- About this task -
Two lines in the data below mark the range: the one with "Kentucky Wildcats (177, 1965)" and the one with "Previous (32, 2227)". Return both, along with every line between them, exactly.

-- Provided records follows --

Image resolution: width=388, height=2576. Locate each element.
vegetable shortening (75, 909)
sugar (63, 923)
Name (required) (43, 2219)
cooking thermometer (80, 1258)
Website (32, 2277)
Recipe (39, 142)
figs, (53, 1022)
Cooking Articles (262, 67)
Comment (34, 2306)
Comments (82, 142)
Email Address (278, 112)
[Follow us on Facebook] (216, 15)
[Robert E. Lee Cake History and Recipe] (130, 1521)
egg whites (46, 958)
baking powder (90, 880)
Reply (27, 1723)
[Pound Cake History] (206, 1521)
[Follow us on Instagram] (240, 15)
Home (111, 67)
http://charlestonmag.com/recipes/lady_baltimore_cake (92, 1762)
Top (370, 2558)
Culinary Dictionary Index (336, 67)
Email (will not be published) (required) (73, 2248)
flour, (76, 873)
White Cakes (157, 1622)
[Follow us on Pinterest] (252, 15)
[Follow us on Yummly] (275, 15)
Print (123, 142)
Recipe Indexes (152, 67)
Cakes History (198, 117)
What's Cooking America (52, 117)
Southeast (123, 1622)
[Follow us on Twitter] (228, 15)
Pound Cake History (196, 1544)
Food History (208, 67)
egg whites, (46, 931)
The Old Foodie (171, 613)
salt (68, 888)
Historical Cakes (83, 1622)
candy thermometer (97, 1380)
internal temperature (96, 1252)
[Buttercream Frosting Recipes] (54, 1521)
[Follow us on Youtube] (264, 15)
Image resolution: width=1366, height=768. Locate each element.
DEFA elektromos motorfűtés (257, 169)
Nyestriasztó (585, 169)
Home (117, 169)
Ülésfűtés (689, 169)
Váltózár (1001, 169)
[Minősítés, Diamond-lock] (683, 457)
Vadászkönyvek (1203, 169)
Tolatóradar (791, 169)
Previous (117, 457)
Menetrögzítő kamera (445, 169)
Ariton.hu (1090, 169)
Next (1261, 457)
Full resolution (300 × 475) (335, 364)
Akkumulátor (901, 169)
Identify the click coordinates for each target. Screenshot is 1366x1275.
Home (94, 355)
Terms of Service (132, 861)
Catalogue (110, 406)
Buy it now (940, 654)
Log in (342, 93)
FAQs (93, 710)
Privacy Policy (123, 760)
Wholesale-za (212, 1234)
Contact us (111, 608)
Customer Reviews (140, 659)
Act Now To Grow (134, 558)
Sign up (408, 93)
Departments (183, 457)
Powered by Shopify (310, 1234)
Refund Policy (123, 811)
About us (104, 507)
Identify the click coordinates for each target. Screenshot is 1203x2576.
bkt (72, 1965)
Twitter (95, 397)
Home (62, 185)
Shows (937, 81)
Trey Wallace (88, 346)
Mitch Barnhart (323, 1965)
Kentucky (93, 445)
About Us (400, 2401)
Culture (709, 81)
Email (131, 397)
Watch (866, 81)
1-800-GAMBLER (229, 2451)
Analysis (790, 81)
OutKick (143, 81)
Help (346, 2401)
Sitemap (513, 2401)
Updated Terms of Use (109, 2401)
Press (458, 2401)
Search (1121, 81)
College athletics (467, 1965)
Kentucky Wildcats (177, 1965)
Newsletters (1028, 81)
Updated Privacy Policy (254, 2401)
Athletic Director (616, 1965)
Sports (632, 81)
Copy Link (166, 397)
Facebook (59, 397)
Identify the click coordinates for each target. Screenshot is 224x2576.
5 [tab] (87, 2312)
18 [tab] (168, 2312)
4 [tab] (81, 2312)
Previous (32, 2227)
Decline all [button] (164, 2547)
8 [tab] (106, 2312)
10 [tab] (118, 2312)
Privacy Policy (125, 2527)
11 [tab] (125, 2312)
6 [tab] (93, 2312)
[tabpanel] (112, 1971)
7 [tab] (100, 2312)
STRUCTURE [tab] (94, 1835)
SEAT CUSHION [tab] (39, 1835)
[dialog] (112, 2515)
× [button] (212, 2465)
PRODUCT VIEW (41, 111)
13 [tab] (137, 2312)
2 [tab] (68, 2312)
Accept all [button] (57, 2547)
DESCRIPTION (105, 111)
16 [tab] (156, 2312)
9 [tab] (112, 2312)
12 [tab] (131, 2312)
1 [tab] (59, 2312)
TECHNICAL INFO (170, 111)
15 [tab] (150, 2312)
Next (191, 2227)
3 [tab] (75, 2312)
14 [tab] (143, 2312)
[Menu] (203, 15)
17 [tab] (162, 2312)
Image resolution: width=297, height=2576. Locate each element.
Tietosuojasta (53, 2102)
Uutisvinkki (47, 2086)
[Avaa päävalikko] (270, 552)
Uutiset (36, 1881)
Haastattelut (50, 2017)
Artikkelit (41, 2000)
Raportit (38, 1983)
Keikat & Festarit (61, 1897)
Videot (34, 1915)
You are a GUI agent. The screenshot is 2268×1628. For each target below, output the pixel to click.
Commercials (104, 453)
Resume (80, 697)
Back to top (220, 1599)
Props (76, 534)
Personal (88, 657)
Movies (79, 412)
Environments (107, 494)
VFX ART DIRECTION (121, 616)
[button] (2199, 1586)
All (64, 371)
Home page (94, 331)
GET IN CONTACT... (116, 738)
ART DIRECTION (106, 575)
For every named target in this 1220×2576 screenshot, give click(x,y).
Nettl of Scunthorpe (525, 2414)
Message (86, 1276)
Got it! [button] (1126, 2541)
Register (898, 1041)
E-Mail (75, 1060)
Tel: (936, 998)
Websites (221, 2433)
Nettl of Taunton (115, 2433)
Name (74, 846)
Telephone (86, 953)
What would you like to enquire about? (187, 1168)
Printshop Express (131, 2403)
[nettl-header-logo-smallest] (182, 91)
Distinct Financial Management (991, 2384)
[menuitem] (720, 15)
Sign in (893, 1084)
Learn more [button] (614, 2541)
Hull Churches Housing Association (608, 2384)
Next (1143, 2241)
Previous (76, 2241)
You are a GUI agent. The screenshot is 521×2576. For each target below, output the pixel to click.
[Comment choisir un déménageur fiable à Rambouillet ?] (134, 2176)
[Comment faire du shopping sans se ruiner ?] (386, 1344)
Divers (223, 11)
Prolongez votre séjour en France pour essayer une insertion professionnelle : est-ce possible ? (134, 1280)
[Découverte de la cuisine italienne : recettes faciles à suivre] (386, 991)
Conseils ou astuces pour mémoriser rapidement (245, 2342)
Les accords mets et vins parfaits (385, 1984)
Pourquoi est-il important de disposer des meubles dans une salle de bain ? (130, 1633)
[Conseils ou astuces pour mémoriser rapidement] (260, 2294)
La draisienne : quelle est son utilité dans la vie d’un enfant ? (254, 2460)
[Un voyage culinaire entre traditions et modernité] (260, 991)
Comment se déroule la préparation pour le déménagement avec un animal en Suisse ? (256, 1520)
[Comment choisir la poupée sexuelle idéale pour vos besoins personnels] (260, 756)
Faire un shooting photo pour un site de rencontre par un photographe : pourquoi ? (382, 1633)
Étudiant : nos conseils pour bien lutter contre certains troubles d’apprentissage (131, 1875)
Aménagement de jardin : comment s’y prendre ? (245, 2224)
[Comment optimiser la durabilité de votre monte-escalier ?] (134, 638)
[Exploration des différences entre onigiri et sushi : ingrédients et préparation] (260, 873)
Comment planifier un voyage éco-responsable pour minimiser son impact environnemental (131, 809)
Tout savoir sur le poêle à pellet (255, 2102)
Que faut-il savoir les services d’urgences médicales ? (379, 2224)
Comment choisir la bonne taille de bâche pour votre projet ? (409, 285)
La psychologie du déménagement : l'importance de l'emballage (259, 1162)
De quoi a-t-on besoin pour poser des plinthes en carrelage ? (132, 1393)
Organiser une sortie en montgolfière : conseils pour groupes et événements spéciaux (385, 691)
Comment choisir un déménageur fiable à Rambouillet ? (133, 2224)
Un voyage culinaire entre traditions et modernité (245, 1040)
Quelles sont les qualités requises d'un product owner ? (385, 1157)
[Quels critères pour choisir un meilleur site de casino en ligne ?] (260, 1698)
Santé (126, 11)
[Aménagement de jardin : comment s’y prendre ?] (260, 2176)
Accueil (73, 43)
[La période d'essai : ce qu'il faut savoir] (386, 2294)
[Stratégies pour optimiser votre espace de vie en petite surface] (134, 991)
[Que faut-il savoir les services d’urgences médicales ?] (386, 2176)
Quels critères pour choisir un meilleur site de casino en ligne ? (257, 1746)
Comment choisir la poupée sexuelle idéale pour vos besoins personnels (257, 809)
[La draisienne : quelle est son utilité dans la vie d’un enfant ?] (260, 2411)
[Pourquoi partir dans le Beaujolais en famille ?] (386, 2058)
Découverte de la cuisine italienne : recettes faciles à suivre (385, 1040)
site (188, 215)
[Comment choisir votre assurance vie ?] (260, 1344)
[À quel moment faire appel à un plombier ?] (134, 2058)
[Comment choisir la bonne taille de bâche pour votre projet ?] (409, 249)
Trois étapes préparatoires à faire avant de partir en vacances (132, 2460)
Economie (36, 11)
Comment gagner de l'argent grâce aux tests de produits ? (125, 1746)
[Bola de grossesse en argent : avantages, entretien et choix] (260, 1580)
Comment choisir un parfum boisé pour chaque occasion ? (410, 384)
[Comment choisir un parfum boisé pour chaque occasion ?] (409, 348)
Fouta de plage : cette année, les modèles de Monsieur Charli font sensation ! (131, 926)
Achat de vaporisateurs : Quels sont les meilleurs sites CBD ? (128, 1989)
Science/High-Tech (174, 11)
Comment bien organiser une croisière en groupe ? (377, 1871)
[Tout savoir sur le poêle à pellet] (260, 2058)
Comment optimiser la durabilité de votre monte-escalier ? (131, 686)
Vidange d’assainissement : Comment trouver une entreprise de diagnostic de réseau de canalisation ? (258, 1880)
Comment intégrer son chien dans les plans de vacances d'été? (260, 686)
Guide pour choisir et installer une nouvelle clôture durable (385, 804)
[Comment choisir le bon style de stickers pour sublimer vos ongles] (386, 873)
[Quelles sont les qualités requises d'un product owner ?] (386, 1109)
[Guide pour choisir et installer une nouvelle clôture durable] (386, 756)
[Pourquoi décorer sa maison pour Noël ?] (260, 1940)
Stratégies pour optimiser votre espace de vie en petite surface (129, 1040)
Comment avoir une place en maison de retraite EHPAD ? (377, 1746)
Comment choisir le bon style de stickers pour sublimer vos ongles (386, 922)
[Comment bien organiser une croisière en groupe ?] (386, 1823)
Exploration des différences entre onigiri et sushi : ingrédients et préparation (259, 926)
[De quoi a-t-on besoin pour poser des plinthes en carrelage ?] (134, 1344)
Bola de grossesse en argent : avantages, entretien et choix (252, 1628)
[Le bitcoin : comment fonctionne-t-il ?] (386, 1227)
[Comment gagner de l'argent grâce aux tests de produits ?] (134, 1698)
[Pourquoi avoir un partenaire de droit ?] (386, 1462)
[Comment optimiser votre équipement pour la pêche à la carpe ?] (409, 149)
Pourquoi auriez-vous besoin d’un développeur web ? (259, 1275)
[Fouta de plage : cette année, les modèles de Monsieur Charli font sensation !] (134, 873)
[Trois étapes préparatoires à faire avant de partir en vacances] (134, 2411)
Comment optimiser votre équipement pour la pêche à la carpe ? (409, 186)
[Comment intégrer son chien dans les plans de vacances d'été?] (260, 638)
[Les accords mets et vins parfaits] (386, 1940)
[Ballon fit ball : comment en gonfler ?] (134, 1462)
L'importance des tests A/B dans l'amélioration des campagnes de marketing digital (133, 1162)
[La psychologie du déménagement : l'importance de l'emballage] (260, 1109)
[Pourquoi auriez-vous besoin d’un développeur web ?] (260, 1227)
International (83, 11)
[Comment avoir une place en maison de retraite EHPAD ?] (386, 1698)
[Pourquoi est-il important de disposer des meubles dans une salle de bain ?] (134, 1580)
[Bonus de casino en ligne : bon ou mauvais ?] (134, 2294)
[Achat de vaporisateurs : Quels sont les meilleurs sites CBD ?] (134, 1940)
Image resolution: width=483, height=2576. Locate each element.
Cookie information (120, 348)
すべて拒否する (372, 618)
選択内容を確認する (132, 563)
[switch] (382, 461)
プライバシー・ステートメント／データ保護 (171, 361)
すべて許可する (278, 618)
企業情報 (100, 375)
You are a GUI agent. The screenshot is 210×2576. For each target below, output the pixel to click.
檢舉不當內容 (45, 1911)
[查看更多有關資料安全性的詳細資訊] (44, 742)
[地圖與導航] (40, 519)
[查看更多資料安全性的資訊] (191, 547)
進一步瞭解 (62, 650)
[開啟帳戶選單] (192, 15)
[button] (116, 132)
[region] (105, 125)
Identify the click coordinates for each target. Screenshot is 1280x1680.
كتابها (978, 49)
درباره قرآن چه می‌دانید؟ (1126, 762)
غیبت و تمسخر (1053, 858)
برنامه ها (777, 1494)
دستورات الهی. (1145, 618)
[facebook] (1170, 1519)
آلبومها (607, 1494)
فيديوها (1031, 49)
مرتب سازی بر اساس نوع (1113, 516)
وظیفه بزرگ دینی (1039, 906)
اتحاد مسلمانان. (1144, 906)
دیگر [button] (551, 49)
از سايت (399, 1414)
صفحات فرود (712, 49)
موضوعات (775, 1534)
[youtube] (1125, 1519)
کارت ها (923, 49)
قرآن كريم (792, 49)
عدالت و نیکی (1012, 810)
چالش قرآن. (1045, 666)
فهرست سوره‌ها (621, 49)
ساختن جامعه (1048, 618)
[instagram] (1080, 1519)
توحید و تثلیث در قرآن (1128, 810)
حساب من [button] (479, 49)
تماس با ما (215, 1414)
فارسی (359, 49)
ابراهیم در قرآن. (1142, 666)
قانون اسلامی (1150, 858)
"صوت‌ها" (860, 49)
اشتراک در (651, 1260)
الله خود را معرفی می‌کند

-- Provided records concluded --

- Written response -
Kentucky Wildcats (177, 1965)
Newsletters (1028, 81)
Updated Privacy Policy (254, 2401)
Athletic Director (616, 1965)
Sports (632, 81)
Copy Link (166, 397)
Facebook (59, 397)
Identify the click coordinates for each target. Screenshot is 224x2576.
5 [tab] (87, 2312)
18 [tab] (168, 2312)
4 [tab] (81, 2312)
Previous (32, 2227)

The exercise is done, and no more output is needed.